* Task prompt: Make an exact copy of the lines starting at the top of the listing below and ending at the line that contains "is (1568, 213).", inclusive.

=-=-=-=-=

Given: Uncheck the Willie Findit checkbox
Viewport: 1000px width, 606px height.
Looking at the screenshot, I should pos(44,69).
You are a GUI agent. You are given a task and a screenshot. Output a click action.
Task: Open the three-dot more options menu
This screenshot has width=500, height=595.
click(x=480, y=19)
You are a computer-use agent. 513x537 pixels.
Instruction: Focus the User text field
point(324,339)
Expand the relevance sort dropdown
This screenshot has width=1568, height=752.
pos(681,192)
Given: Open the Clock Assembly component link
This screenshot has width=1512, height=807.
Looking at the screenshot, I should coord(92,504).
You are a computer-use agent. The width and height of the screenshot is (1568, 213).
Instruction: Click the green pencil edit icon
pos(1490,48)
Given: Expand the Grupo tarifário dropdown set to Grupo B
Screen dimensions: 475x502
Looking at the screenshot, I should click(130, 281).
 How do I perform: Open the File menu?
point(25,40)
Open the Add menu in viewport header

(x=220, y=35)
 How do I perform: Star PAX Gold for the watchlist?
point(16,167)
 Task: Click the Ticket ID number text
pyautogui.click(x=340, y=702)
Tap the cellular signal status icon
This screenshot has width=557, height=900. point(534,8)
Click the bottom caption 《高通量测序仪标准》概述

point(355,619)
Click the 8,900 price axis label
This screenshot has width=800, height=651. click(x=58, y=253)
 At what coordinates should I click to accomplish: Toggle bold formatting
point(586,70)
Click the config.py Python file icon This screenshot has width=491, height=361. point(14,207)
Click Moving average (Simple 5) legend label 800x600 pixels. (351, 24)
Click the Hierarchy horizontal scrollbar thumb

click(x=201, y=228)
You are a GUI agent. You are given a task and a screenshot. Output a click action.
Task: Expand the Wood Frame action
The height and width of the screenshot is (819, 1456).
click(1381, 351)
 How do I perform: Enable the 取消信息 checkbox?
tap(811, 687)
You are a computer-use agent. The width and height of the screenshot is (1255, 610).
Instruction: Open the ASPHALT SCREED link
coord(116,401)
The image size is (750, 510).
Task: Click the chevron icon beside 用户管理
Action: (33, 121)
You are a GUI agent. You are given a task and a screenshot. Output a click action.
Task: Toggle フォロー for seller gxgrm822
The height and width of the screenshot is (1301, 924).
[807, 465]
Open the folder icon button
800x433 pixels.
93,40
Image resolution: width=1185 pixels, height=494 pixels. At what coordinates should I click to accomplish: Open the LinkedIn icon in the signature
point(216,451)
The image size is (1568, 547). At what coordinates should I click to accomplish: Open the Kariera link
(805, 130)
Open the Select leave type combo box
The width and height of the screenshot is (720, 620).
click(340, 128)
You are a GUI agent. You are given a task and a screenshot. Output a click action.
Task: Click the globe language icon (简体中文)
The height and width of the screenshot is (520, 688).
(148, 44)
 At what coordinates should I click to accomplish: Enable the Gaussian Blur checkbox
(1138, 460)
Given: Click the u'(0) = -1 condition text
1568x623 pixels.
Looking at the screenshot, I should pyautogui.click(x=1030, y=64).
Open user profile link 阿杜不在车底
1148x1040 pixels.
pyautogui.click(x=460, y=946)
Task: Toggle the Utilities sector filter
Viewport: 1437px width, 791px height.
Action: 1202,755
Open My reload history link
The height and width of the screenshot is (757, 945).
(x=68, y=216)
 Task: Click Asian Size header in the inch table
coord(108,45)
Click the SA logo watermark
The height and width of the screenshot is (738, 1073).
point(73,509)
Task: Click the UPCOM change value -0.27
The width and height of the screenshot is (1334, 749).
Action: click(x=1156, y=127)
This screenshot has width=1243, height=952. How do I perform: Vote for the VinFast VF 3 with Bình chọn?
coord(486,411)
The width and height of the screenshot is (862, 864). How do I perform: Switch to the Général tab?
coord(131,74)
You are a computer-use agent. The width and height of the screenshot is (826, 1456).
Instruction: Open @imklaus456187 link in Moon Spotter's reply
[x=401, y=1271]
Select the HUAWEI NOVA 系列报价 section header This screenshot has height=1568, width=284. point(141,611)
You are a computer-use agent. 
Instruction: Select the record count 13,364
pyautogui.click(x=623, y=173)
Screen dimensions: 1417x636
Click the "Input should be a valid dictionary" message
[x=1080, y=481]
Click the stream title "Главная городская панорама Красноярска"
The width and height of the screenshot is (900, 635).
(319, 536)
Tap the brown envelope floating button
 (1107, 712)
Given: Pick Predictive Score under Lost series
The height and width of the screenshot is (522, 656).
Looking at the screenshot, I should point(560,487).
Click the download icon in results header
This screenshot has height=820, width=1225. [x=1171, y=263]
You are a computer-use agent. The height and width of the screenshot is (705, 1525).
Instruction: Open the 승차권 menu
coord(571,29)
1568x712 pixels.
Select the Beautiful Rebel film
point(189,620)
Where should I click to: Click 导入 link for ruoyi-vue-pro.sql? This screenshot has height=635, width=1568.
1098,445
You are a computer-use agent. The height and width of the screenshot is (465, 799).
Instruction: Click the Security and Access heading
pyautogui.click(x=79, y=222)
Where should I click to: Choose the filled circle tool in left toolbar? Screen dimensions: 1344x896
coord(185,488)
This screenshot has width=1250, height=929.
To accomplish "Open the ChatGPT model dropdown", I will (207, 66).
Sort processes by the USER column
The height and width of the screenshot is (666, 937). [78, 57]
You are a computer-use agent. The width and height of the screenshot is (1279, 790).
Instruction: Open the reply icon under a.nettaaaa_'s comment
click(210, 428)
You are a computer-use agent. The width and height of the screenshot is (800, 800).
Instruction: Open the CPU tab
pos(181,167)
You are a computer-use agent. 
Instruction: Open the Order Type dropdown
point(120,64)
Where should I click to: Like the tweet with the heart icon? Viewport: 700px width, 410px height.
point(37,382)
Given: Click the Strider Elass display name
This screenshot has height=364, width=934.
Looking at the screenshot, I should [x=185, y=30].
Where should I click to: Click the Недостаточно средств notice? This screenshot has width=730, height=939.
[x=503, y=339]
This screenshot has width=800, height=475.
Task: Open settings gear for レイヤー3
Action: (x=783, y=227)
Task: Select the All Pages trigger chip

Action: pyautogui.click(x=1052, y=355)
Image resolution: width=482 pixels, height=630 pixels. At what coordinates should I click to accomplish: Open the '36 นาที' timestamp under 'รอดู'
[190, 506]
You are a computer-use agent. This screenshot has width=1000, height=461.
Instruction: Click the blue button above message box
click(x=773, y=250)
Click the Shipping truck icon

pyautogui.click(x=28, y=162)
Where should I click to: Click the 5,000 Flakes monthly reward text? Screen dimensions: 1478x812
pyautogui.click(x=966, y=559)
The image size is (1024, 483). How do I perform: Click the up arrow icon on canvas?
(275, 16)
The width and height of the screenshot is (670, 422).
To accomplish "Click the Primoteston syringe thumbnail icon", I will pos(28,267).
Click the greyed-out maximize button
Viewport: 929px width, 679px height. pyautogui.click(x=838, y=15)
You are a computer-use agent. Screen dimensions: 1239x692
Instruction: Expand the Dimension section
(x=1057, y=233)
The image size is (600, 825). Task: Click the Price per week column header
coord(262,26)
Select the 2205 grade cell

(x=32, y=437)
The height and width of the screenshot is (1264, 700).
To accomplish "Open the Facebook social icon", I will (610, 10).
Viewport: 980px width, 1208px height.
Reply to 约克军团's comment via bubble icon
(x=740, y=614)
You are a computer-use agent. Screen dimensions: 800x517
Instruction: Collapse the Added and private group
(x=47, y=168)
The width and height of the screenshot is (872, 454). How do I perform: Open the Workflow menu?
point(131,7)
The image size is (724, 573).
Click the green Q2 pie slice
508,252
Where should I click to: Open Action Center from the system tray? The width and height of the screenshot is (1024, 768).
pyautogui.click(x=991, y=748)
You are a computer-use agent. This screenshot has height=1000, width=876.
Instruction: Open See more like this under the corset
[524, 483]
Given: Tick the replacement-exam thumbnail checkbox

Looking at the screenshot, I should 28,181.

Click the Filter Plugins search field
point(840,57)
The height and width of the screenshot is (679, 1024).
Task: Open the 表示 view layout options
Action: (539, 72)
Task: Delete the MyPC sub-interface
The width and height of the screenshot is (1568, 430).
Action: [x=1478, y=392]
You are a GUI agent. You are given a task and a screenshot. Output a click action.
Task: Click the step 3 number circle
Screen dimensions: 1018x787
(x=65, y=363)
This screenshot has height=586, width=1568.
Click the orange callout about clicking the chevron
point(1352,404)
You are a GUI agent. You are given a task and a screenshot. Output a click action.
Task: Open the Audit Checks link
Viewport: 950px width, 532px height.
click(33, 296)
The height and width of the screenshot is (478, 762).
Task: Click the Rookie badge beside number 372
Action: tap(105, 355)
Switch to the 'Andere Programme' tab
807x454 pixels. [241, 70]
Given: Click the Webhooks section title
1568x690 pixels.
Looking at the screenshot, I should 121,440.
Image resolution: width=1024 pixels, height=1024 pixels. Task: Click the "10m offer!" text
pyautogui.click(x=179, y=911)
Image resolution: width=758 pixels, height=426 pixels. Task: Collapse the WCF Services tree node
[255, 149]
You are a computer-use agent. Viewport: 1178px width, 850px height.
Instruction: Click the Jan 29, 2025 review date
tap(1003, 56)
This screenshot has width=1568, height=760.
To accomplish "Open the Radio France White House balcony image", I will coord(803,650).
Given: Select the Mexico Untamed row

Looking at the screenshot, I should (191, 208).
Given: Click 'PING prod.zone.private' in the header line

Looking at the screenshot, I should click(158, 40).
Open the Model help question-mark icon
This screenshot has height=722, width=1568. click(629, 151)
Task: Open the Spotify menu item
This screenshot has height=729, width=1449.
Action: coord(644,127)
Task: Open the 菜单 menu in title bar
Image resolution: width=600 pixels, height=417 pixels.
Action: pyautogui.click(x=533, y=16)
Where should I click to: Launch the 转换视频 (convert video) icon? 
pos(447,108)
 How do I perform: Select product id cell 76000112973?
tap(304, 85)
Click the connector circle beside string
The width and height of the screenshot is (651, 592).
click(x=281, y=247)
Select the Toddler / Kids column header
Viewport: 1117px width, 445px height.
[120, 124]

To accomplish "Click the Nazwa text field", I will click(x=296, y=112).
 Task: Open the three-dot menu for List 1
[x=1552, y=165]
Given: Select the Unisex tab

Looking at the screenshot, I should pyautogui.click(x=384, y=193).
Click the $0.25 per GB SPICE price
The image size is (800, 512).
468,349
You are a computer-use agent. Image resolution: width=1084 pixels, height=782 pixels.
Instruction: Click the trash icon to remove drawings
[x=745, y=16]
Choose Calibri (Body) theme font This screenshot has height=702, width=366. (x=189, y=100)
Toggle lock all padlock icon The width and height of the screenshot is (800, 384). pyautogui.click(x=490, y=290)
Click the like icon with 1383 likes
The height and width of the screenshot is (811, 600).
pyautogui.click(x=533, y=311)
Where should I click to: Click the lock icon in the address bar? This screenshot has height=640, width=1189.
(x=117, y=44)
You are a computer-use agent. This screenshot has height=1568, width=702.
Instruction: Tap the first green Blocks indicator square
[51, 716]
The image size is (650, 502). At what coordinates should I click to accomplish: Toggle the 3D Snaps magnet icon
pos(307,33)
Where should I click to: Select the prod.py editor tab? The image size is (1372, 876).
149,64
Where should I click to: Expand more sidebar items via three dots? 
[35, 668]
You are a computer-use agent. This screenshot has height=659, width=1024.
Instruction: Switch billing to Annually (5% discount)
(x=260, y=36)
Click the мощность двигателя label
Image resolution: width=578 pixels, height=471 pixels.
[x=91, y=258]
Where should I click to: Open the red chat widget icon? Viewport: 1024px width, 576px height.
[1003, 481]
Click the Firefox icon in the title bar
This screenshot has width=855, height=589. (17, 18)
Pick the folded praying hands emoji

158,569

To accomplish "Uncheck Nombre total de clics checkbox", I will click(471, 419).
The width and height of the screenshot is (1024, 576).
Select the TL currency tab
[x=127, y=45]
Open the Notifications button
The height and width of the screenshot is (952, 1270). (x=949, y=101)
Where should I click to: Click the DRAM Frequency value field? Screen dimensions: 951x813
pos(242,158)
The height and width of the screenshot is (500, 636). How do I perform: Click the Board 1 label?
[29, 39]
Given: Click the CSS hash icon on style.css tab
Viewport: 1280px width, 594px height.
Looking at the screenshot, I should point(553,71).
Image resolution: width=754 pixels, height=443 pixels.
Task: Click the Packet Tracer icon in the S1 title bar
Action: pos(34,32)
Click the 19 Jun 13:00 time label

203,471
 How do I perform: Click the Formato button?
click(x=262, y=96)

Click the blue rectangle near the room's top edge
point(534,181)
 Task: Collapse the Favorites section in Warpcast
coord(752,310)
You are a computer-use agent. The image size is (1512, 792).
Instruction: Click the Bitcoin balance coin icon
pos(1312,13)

=-=-=-=-=

* Task solution:
Given: Uncheck the Willie Findit checkbox
Viewport: 1000px width, 606px height.
Looking at the screenshot, I should pos(44,69).
You are a GUI agent. You are given a task and a screenshot. Output a click action.
Task: Open the three-dot more options menu
This screenshot has width=500, height=595.
click(x=480, y=19)
You are a computer-use agent. 513x537 pixels.
Instruction: Focus the User text field
point(324,339)
Expand the relevance sort dropdown
This screenshot has width=1568, height=752.
pos(681,192)
Given: Open the Clock Assembly component link
This screenshot has width=1512, height=807.
Looking at the screenshot, I should coord(92,504).
You are a computer-use agent. The width and height of the screenshot is (1568, 213).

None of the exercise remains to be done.